■ WHAT NEEDS TO BE DONE ■
Find the line containing "Select the Amazonas department cell". Reproduce it and every line after it up to the end of the records, exactly as written.

■ Dataset records ■
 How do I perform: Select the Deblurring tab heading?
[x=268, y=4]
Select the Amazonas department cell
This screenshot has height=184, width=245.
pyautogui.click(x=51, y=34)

■ RESPONSE TO THIS TASK ■
Select the Amazonas department cell
This screenshot has height=184, width=245.
pyautogui.click(x=51, y=34)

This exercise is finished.